La zozobra de la vejez


“Cubre la memoria de tu cara con la máscara de la que serás y asusta a la niña que fuiste”.Alejandra Pizarnik

Contra toda premonición, sentencia o encasillamiento, la obra de Gabriel García Márquez, El amor en los tiempos del cólera, no es tanto una obra de amor como sí puede considerarse un relato de la vida, de los periplos de la vejez, de sus encantos y sus demonios. Cuatro personajes principales se confunden en los sedimentos de la obra. Todos arremetidos por un ineludible presagio: la vejez y consigo, la muerte.

De allí, no se desprende más que un cuestionamiento filosófico que trae como reminiscencia a los lectores el qué han hecho con sus vidas a lo largo de todo este tiempo. El capitán del barco “La Nueva Fidelidad” lo trae a consciencia pues, “lo asustó la sospecha tardía de que es la vida, más que la muerte, la que no tiene límites”.
El Premio Nobel de Literatura 1982 acusa que sólo en la vejez se puede sentir en plenitud, con rigor y sin escabros del famoso: “¿qué dirán?”. Fermina y Florentino, los protagonistas, están dispuestos a vivir, en relación a todo lo que esta palabra conlleva.

Luego de haber sido víctimas de un amor febril en sus años de adolescentes, les parece demasiado iluso, inocente y utópico la posibilidad de un reencuentro, de la consumación de su compromiso para con el otro, ya tan alejado en el tiempo.

## FILAS REGISTRADAS
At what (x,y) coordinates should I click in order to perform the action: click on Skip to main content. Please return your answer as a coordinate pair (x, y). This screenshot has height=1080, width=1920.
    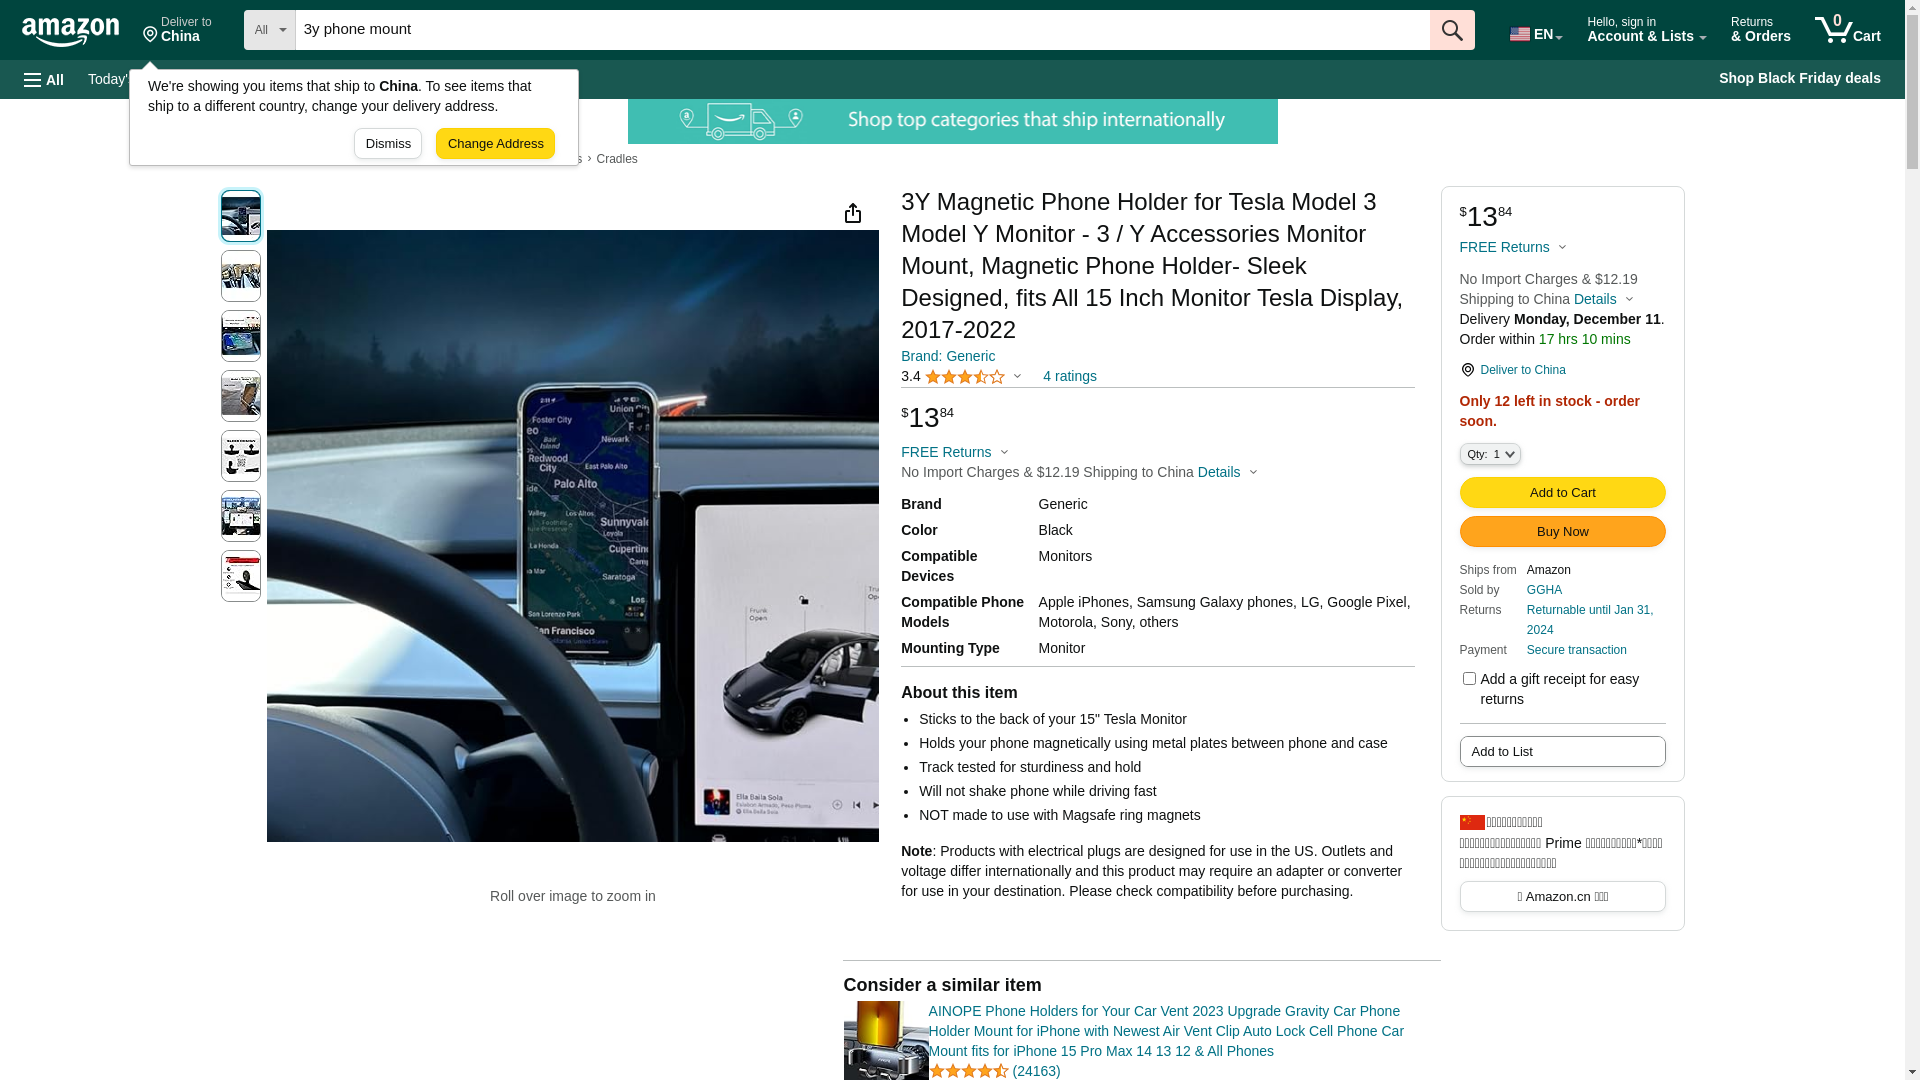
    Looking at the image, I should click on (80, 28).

--

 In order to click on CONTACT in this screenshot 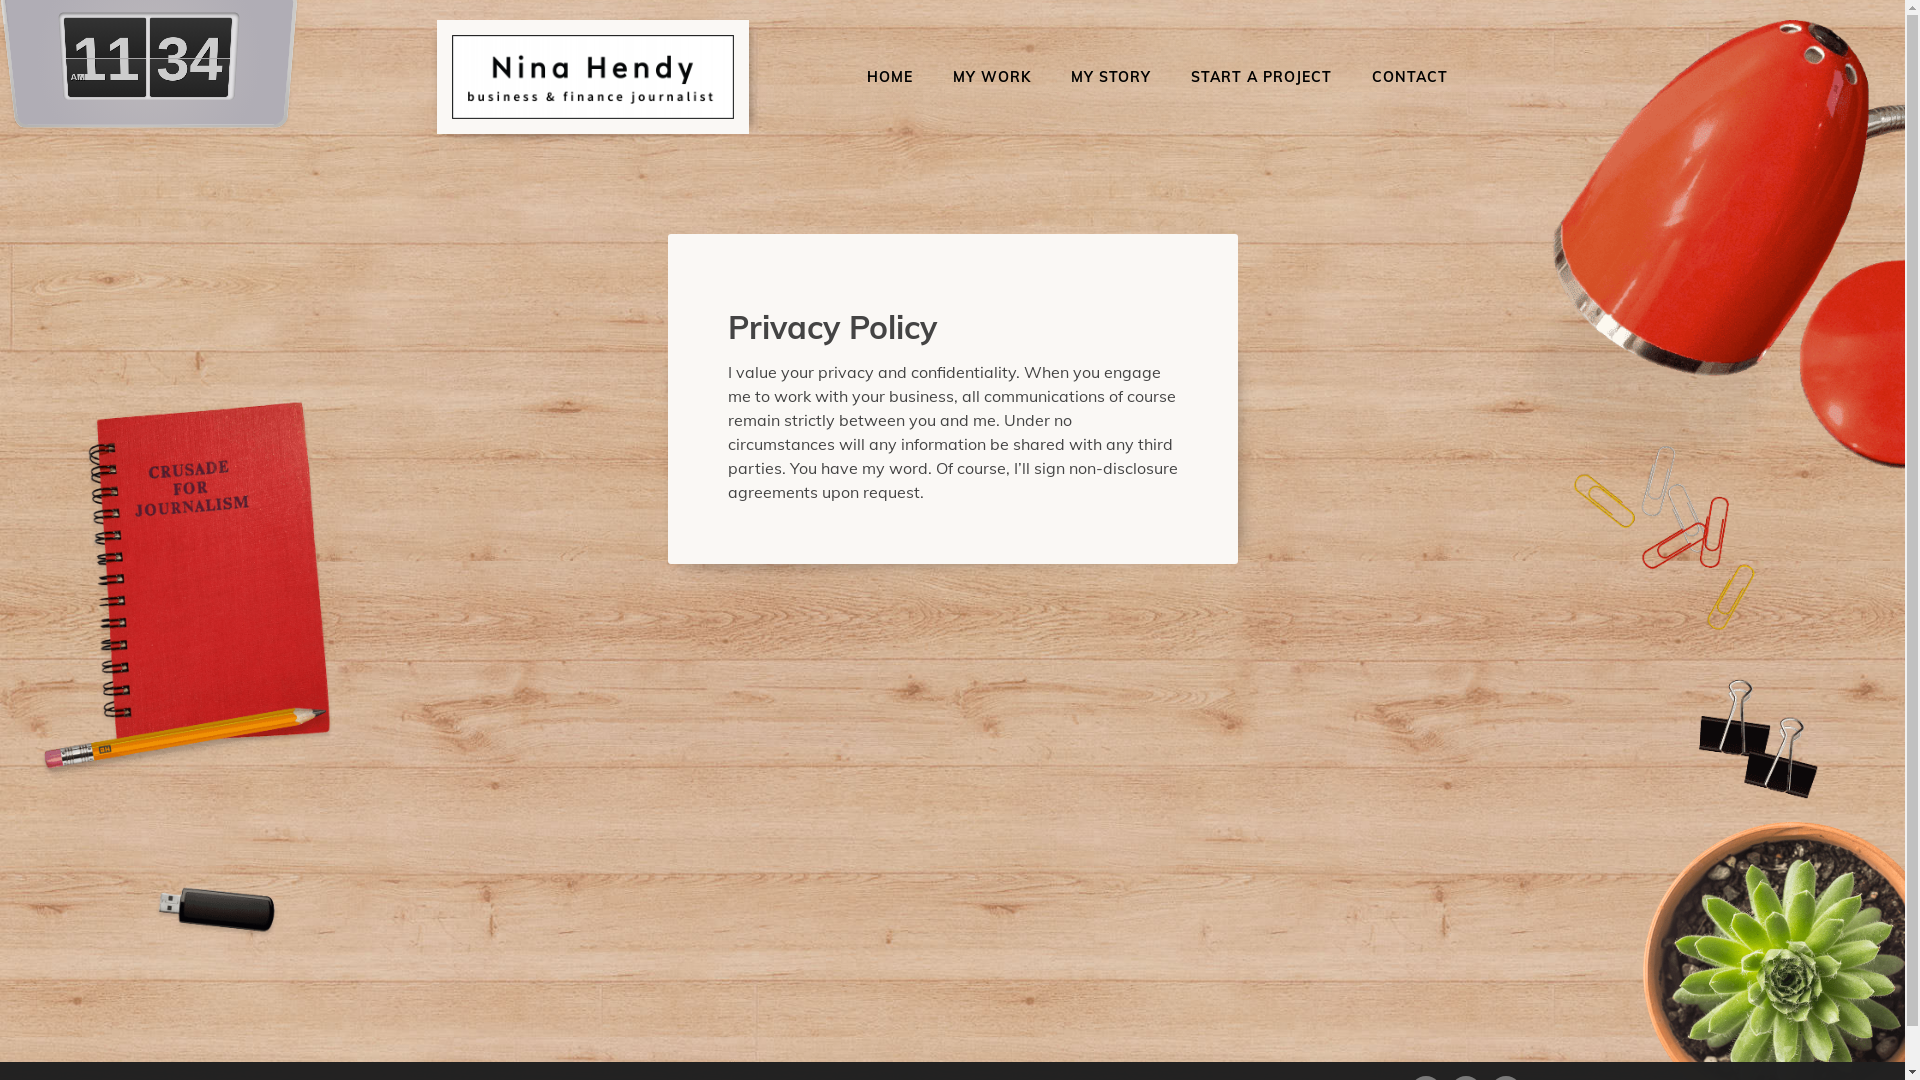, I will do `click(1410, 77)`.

## LISTA DE TAREAS
- A) Del ensayo sobre la vejez en El amor en los tiempos del cólera, extrae el pasaje que va de "El Premio Nobel" a "en el tiempo.", ambos incluidos.
- B) Continúa el ensayo sobre la vejez en El amor en los tiempos del cólera a partir de la última oración.

## RESPUESTAS ESCRITAS
- A)
El Premio Nobel de Literatura 1982 acusa que sólo en la vejez se puede sentir en plenitud, con rigor y sin escabros del famoso: “¿qué dirán?”. Fermina y Florentino, los protagonistas, están dispuestos a vivir, en relación a todo lo que esta palabra conlleva.

Luego de haber sido víctimas de un amor febril en sus años de adolescentes, les parece demasiado iluso, inocente y utópico la posibilidad de un reencuentro, de la consumación de su compromiso para con el otro, ya tan alejado en el tiempo.

- B)
Suena cruel e incluso desleal culpar al destino (resulta corrupto desvincularse de las propias decisiones) pero sí quizá al empeño, a la fuerza de voluntad, a la memoria, al recuerdo de las ariscas pasiones sofocadas en manuscritos, como los únicos factores capaces de corresponder a un amor que no lo fue por cincuenta y tres años, siete meses y once días.

Desvencijados ya por el paso de los años, corrompidos por la sordera, la presbicia y los dolores lumbares, sólo la existencia de una primicia, de una certeza, les valió tanto a Fermina como a Florentino superar su pasado, ahuyentar, olvidar y reanudar las tardes compartidas en el parquecito de Los Evangelios, para desestimar la honra social que los acometía:
“-¿Y hasta cuándo cree usted que podamos seguir en este ir y venir del carajo?- le preguntó(…)-Toda la vida- dijo”.
Cabe reconocer que el desenlace de la historia o quizá de dicha primicia se compromete con la suerte sufrida por Jeremiah de Saint Amour y por el doctor Juvenal Urbino. Las dos muertes de la novela. Las dos posturas antagónicas, el contraste.
El primero exige a sí mismo resguardarse “de los tormentos de la memoria”, mientras que el otro no es más que su cómplice, alguien que se deja absorber y disolver por las ironías, las retoricas y los absurdos que el paso de los años entreteje en favor de la mufa y los desaires personales.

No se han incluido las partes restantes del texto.